Assume $A,B$ are $n \times n$ matrices.

Prove that the rank of the block matrix that is defined as the following $$ \pmatrix{A& AB\\B&B+B^2} $$ is equal to $ \mbox{rank} A +\mbox{rank} B$.

I have absolutely no clue...

Answer 1

Let $C,D$ be the reduced row echelon form of $A$ respectively $B$. Let $E,F$ be invertible matrices so that $EA=C$ and $FB=D$.

Then

$$\pmatrix{E& 0\\0&F}\pmatrix{A& AB\\B&B+B^2}=\pmatrix{EA& EAB\\FB&FB+FB^2}$$

Now note that all the leading ones in this matrix appear either in $EA$ or in $FB$. [If a row is $0$ in $EA$, what can you say about the same row in $EAB$?, same for $FB$].

Answer 2

Denoting the identity matrix by $I_n$, we have $$M=\pmatrix{A&AB\\B&B+B^2}=\underbrace{\pmatrix{A&0\\0&B}}_{D}\underbrace{\pmatrix{I_n&0\\I_n&I_n}}_{S}\underbrace{\pmatrix{I_n&B\\0&I_n}}_{T}.$$ Now it is easy to see that $S, T$ are both invertible, while $D$ has rank equal to rank $A$ + rank $B$, hence $M$ as well.

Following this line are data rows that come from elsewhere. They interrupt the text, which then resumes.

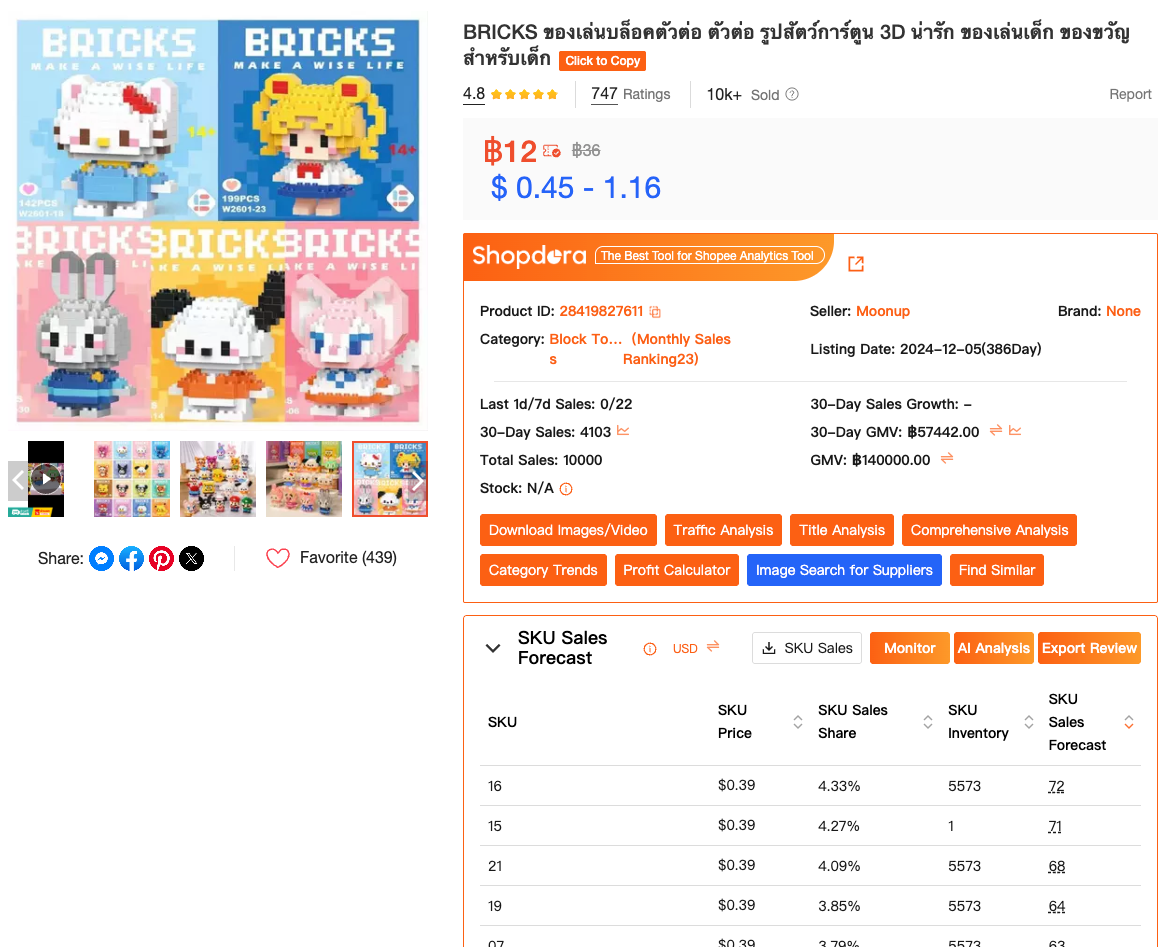Open Shopdora external link icon
This screenshot has height=947, width=1175.
click(x=856, y=264)
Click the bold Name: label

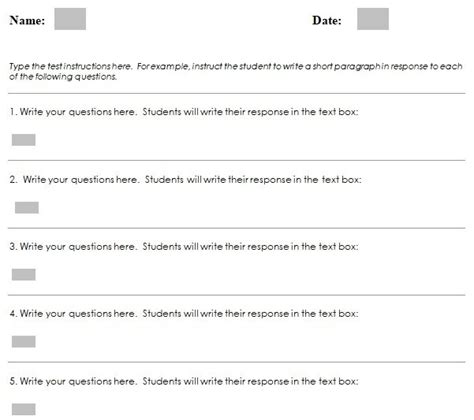pos(27,20)
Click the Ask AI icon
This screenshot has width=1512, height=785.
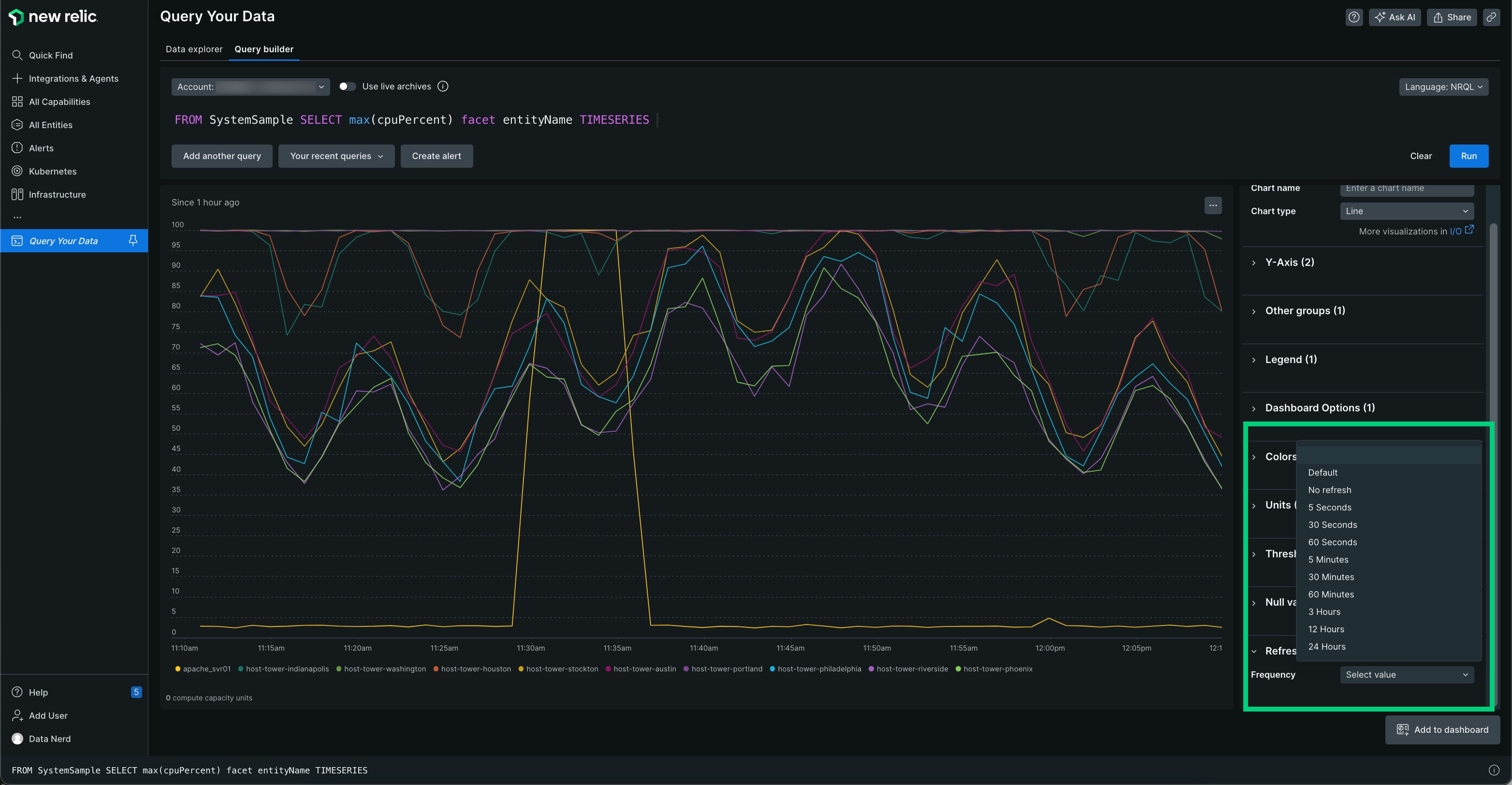1394,17
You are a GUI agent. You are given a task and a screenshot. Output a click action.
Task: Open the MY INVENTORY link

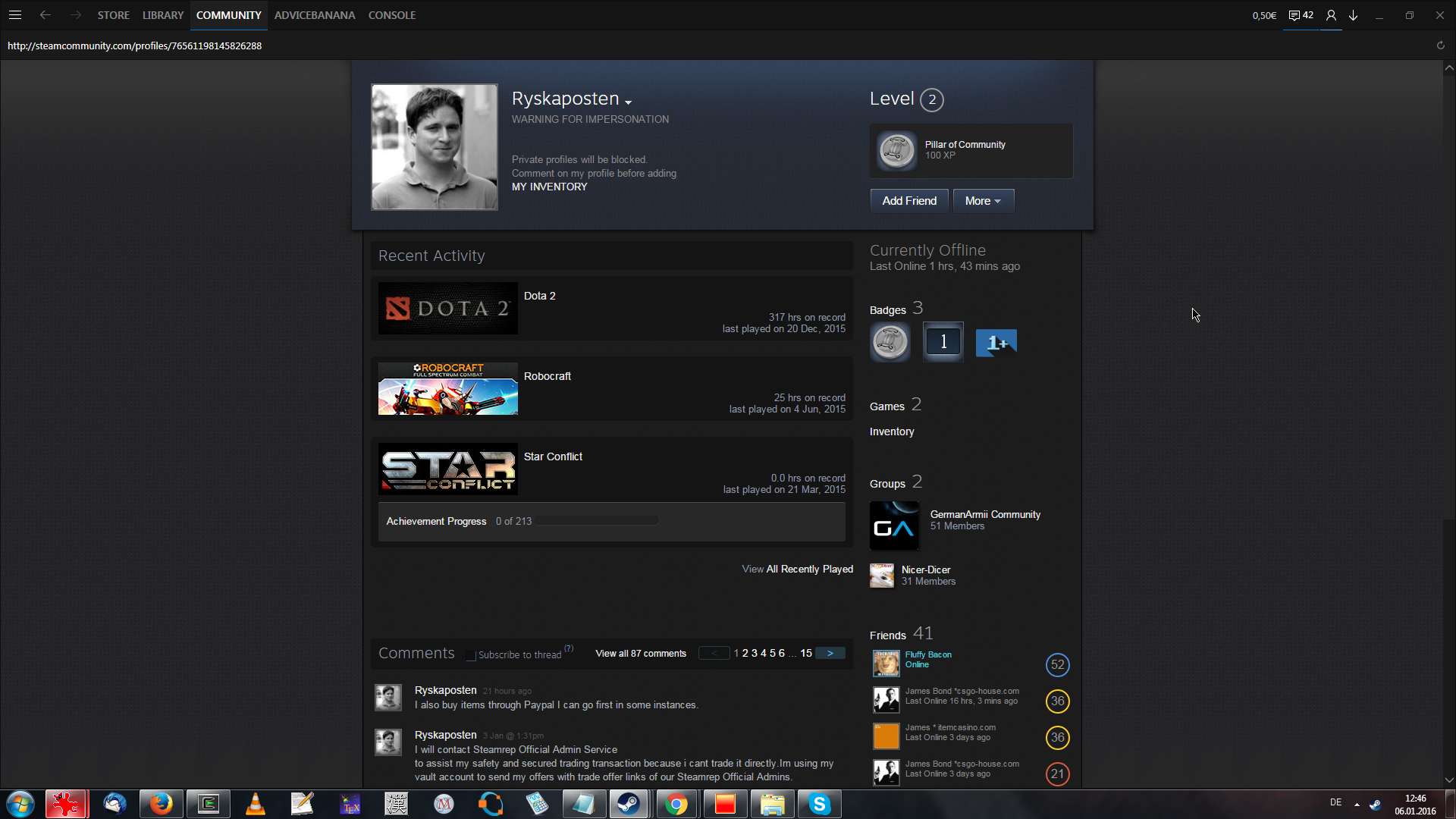549,187
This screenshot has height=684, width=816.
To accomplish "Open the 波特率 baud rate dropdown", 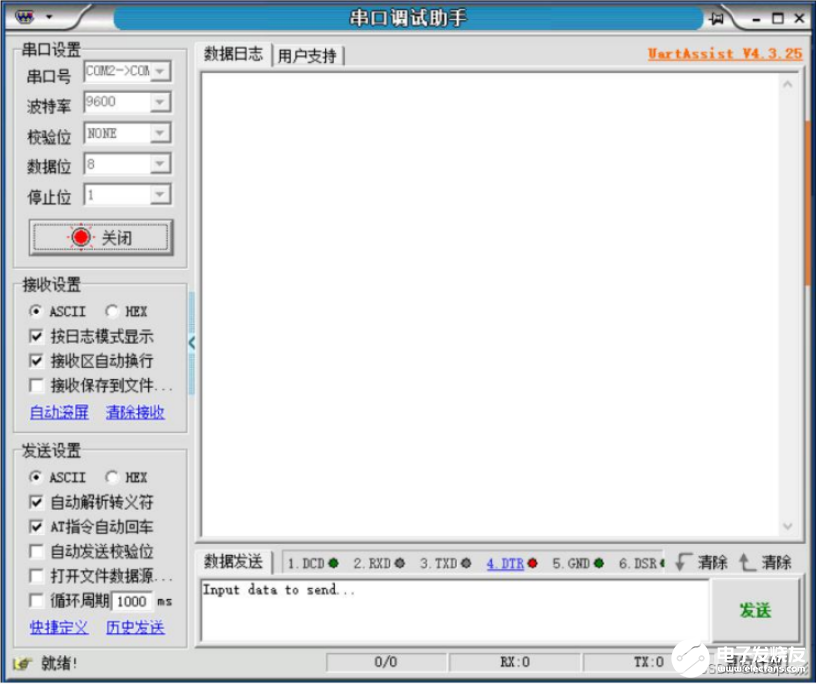I will 157,102.
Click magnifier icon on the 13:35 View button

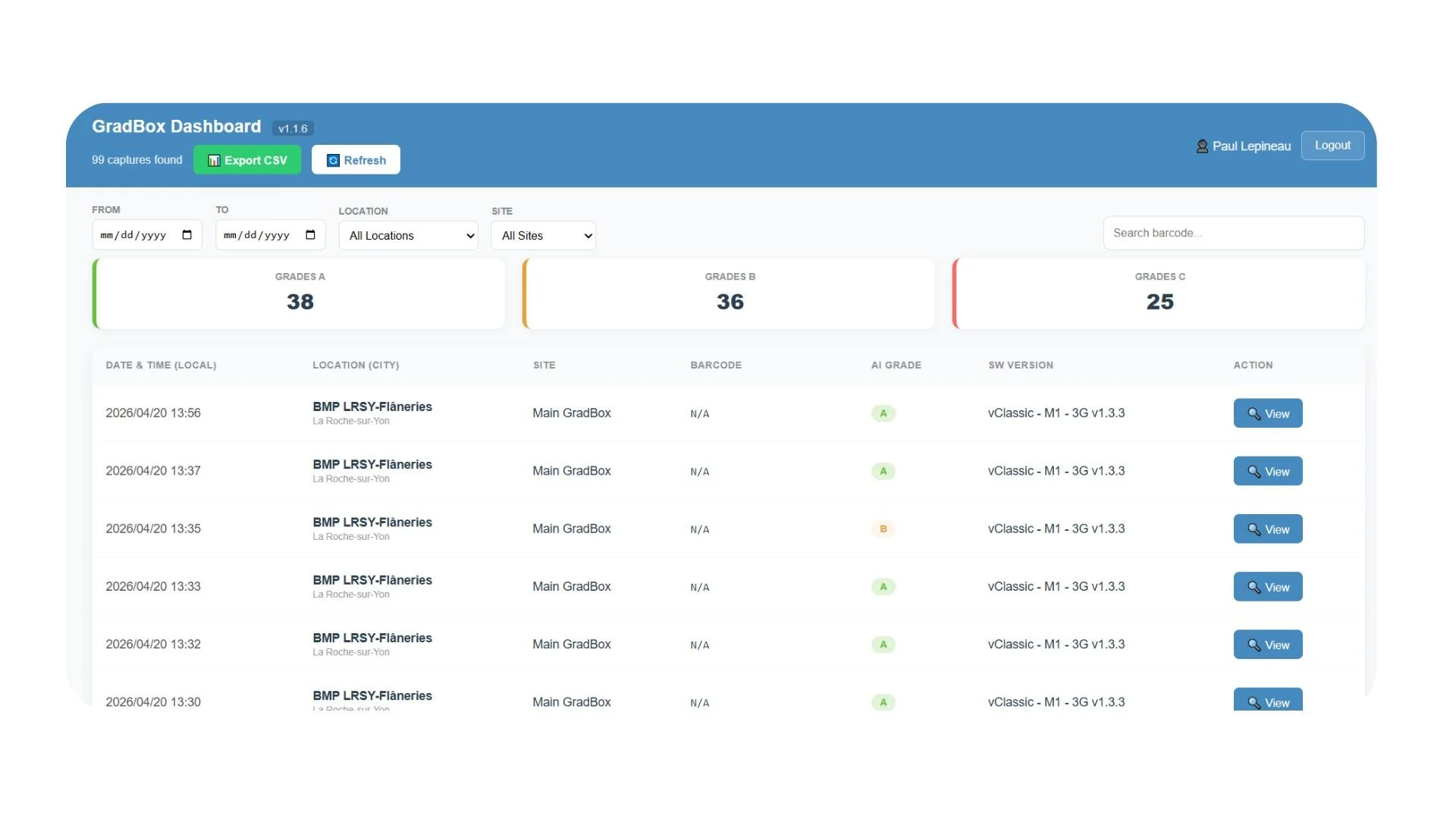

This shows also that the range of $M\in M_{2n}(K)$, seen as a linear operator on $K^n\oplus K^n$, is $\mbox{im }M=\mbox{im } D=\mbox{im }A\oplus \mbox{im }B$.

Answer 3

Row/column reduction of block matrices works here. First substract $B$ times the first column from the second column. Then subtract the second column from the first, giving you the matrix

$$C = \pmatrix{A& 0\\ 0 & B}$$

This is where the matrices in the answer by Humanity come from. Note that the row operations will not change the rank of the matrix. Hence the matrix has same rank as $C$, and it is not too difficult to see that $C$ has rank equal to $\operatorname{rank} A + \operatorname{rank} B$.